SHORT EXERCISE:
Output everything from the start of the records down to the line containing "4. Tips is located at coordinates (546, 416).", inclusive, as a JSON list of strings with one string per line. Leave out blank lines.

Dataset excerpt:
════════════════

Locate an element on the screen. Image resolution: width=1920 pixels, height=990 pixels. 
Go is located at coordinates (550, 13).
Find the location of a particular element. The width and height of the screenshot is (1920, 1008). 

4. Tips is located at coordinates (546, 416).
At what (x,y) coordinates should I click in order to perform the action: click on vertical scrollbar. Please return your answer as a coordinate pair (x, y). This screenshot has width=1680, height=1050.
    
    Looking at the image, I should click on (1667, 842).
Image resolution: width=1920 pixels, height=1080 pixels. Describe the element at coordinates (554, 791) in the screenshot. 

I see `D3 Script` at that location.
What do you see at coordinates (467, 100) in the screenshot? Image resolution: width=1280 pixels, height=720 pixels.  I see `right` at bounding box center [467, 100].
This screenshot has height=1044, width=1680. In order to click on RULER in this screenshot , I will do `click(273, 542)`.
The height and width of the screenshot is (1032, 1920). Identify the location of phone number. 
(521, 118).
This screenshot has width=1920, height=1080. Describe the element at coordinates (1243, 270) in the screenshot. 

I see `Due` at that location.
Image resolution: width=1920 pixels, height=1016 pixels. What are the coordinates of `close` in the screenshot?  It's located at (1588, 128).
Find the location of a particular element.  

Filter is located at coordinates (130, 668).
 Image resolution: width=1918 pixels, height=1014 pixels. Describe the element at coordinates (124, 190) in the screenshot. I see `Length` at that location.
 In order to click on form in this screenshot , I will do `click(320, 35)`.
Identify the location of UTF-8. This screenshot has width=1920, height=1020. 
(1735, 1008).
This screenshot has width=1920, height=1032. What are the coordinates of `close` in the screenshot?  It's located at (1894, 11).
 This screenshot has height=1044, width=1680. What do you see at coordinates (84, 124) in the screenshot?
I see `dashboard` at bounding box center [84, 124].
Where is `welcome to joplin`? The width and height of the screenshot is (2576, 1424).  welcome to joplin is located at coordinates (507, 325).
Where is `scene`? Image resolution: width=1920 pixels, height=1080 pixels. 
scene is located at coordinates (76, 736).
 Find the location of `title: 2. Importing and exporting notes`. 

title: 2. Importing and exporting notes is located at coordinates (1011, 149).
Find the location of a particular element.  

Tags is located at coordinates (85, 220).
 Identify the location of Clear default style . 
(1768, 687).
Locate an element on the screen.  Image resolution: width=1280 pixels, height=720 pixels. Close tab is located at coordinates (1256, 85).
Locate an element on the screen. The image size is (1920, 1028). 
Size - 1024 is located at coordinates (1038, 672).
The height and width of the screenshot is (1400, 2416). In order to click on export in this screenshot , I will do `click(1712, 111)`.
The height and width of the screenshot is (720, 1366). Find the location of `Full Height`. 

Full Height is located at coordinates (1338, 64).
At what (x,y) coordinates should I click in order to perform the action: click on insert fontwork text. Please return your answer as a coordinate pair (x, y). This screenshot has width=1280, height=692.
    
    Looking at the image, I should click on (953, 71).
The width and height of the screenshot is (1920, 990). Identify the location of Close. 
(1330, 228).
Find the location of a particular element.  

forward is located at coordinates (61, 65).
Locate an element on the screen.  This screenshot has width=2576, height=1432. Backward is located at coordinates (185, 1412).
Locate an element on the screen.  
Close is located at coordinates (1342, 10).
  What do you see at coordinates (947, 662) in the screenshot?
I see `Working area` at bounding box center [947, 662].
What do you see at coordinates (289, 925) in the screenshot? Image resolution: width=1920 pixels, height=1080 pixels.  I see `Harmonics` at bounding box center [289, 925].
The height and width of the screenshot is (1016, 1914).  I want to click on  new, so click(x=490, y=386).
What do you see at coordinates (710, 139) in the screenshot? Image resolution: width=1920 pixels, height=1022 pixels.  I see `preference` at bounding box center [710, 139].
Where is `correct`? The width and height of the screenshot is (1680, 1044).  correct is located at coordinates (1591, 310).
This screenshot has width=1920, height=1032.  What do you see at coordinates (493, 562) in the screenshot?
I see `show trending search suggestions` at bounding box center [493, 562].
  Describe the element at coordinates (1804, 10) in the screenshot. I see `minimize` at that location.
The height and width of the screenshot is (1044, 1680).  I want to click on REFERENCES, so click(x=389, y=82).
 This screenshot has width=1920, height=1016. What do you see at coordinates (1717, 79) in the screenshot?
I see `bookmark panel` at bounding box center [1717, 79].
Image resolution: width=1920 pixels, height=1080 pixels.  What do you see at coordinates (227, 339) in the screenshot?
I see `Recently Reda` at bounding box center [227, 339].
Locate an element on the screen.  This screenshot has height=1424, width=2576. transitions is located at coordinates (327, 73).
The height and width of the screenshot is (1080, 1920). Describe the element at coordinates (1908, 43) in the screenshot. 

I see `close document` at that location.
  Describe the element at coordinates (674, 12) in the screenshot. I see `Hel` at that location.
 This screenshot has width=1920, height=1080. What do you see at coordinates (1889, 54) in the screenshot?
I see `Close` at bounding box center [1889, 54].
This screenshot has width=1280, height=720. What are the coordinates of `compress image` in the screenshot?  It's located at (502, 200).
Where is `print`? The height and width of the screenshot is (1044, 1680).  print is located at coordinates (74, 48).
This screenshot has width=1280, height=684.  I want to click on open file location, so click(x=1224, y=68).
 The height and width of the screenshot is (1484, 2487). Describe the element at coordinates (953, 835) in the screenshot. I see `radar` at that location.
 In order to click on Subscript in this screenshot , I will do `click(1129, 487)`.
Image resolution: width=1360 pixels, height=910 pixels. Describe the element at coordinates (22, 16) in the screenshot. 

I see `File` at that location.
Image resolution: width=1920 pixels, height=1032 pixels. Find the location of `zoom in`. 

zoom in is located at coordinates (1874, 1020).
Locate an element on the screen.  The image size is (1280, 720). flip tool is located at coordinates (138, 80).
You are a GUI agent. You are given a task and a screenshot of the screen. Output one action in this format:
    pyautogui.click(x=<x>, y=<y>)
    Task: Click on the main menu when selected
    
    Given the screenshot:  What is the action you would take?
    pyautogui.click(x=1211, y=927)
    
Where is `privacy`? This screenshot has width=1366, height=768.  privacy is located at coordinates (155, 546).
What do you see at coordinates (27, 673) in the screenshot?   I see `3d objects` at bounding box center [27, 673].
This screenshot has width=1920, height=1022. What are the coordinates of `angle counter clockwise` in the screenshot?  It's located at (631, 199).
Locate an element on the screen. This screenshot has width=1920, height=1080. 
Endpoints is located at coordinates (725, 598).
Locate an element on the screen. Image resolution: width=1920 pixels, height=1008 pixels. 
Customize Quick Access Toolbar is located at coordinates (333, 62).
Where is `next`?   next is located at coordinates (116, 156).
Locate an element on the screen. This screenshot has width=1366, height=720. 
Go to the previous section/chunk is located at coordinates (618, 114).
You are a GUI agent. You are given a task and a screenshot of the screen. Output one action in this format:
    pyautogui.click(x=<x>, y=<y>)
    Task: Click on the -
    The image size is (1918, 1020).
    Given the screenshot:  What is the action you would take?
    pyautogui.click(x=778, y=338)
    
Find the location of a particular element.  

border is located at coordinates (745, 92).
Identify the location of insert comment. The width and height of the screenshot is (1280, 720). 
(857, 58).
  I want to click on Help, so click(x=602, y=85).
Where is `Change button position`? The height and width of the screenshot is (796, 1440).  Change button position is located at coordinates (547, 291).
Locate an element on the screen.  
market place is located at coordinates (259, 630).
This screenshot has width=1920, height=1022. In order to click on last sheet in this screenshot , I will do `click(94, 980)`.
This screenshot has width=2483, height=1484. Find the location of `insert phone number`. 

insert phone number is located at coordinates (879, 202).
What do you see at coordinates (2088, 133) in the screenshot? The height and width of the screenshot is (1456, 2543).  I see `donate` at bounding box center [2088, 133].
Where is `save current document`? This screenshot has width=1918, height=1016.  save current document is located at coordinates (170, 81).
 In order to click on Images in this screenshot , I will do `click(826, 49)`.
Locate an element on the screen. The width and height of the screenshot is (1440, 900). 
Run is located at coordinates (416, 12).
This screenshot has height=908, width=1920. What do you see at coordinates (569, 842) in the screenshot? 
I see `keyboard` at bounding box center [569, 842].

════════════════

WRITTEN REPLY:
[
  "Locate an element on the screen. Image resolution: width=1920 pixels, height=990 pixels. ",
  "Go is located at coordinates (550, 13).",
  "Find the location of a particular element. The width and height of the screenshot is (1920, 1008). ",
  "4. Tips is located at coordinates (546, 416)."
]